Wir sind zu sehr umgeben von Algorithmen (im wahrsten Sinne des Wortes), die uns die Lösung unseres Zauberwürfels in ganz einfachen und superschnellen Methoden versprechen. Dating-Portale, die wissen wie man sich innerhalb von wenigen Minuten verliebt, Ernährungs- und Fitnessapps, die wissen wie wir abnehmen. So manches Unternehmen scheint besser zu wissen, was wir wollen und brauchen: Nämlich die sofortige Befriedigung all unserer Bedürfnisse. So schnell wie möglich ans Ziel seiner Träume zu kommen, mit der ultimativen und bequemsten Lösung, scheint das zu sein, was wir alle wollen sollen. Und diejenigen, die auf diesem Weg, der für alle derselbe zu sein scheint, nicht mitgehen oder zu langsam sind, müssen manchmal das Gefühl bekommen, mit ihnen stimmt etwas nicht.
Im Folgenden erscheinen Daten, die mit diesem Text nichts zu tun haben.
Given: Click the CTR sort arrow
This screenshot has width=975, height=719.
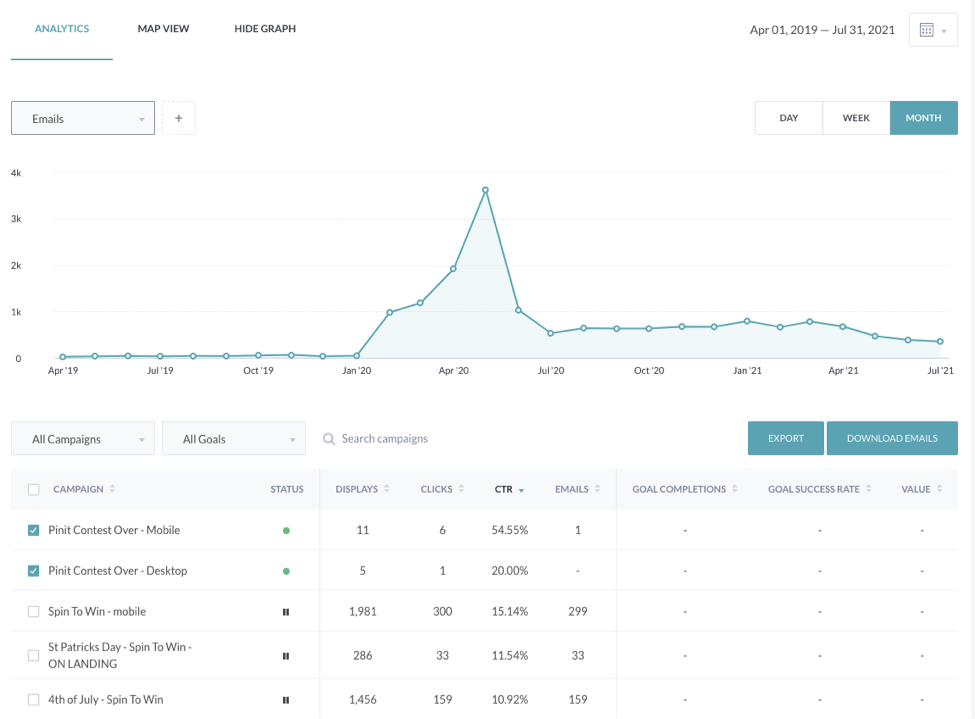Looking at the screenshot, I should click(x=521, y=490).
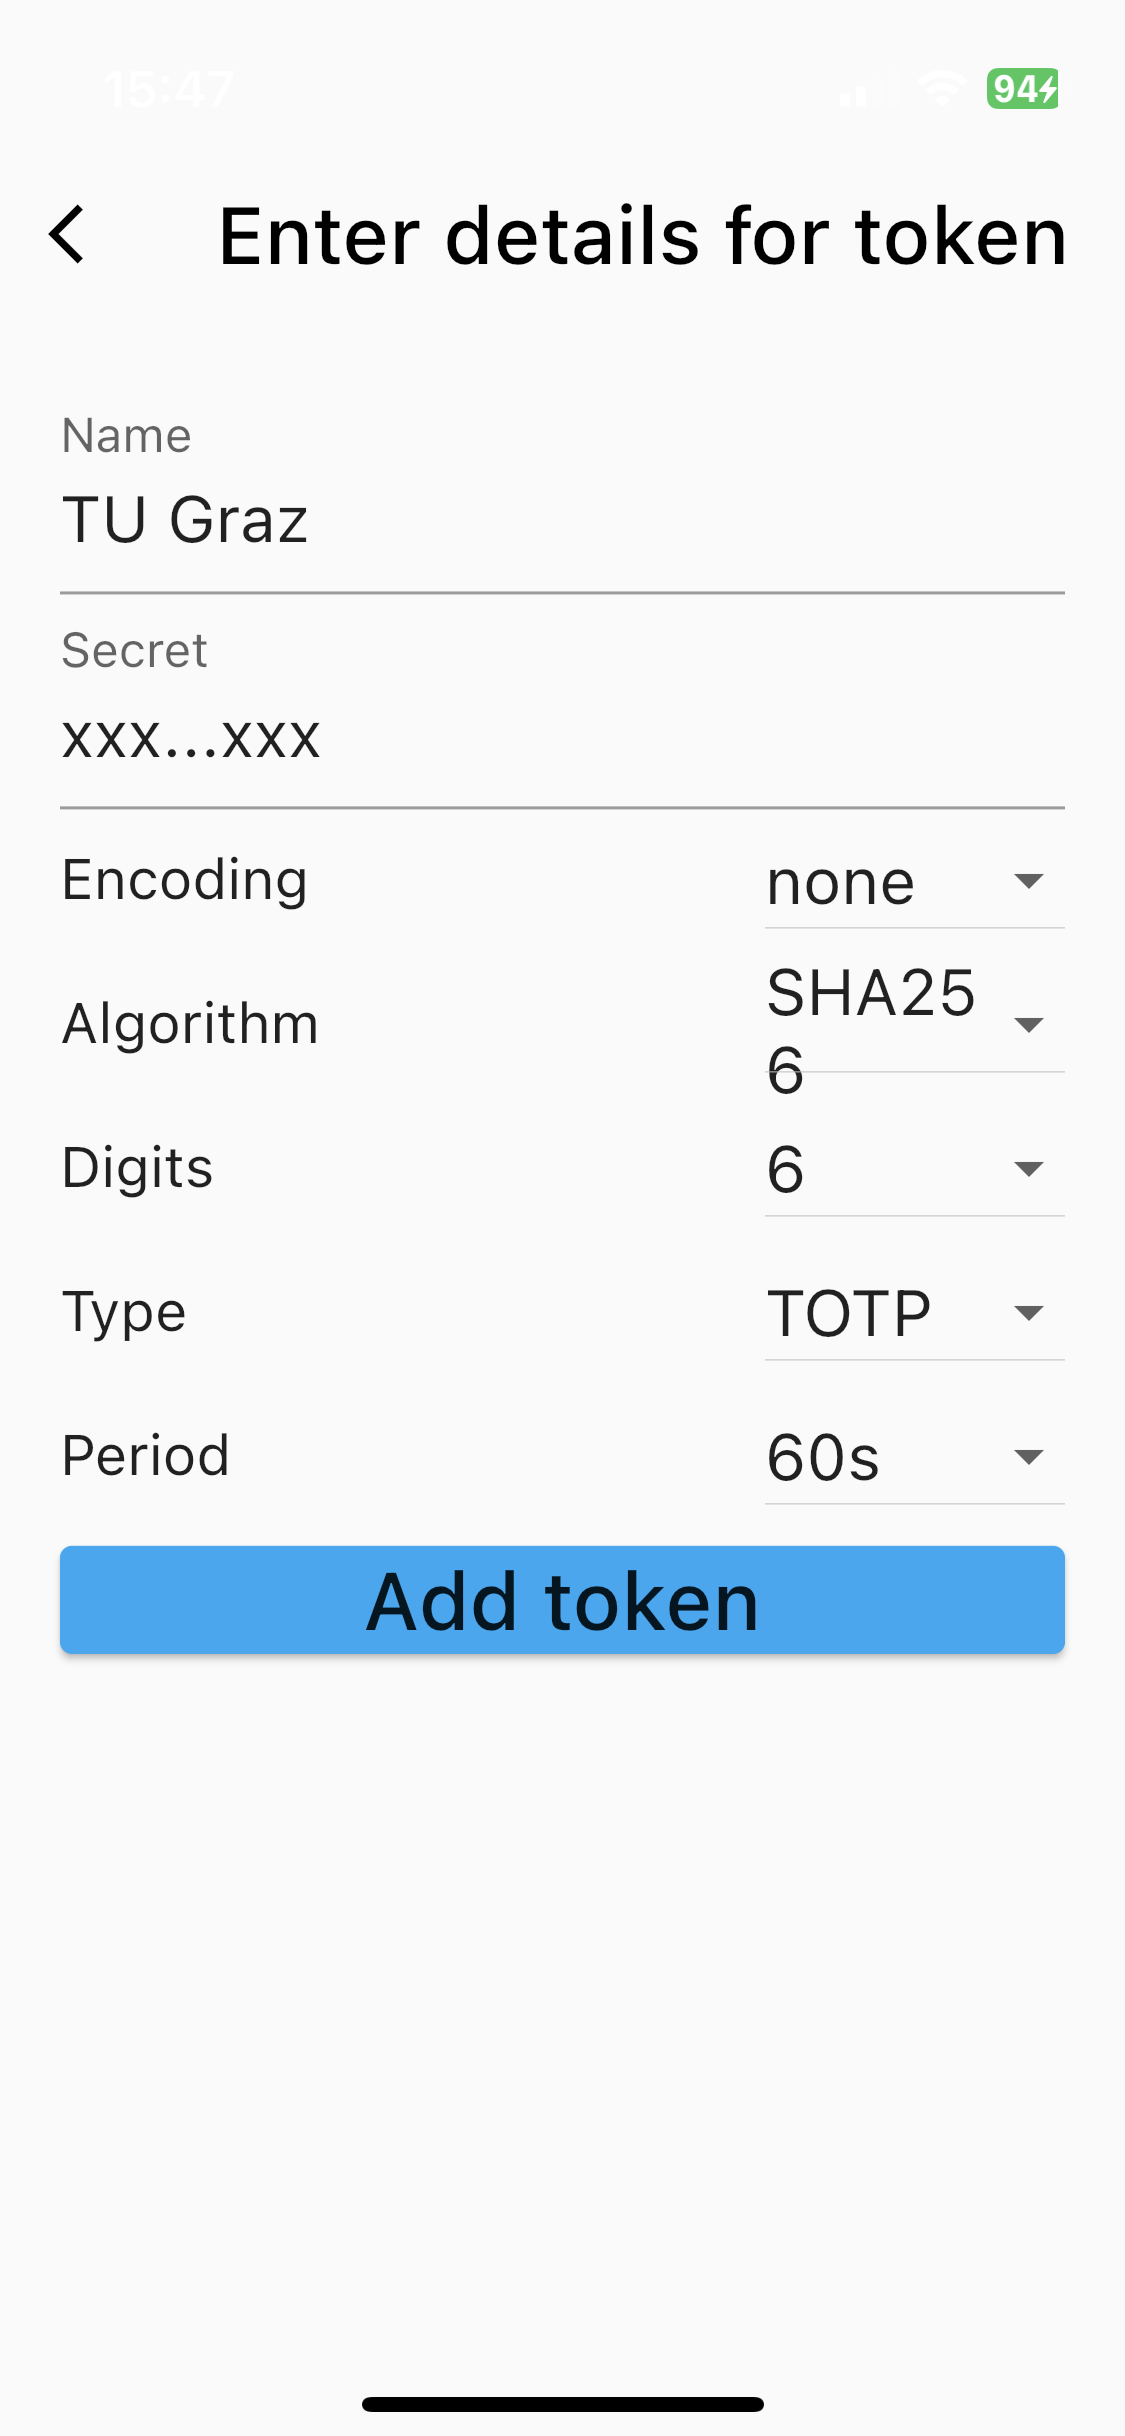Open the Period dropdown showing 60s
The height and width of the screenshot is (2436, 1125).
(x=914, y=1458)
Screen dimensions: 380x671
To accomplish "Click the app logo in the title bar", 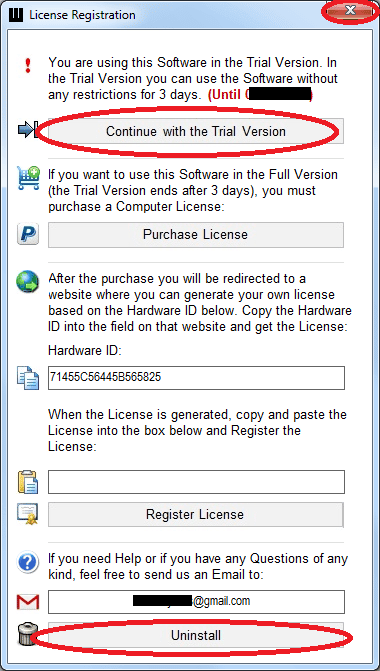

Dabei sind wir alle unser eigener Würfel und den einen richtigen Weg gibt es nun mal nicht für alle. Dennoch, wer mit dreißig noch studiert, mit fünfunddreißig nicht verheiratet ist, ja nicht mal einen festen Partner hat, geschweige denn Kinder, wer mit Ende zwanzig noch nicht in seinem Traumjob ist oder keinen großen Ehrgeiz auf der Karriereleiter zeigt, der sticht meistens raus oder trifft auf Unverständnis. Im Zeitalter der Selbstoptimierung vergessen wir manchmal, dass nur wir selbst wissen können, wo wir uns optimieren wollen, wann und in welchem Maß.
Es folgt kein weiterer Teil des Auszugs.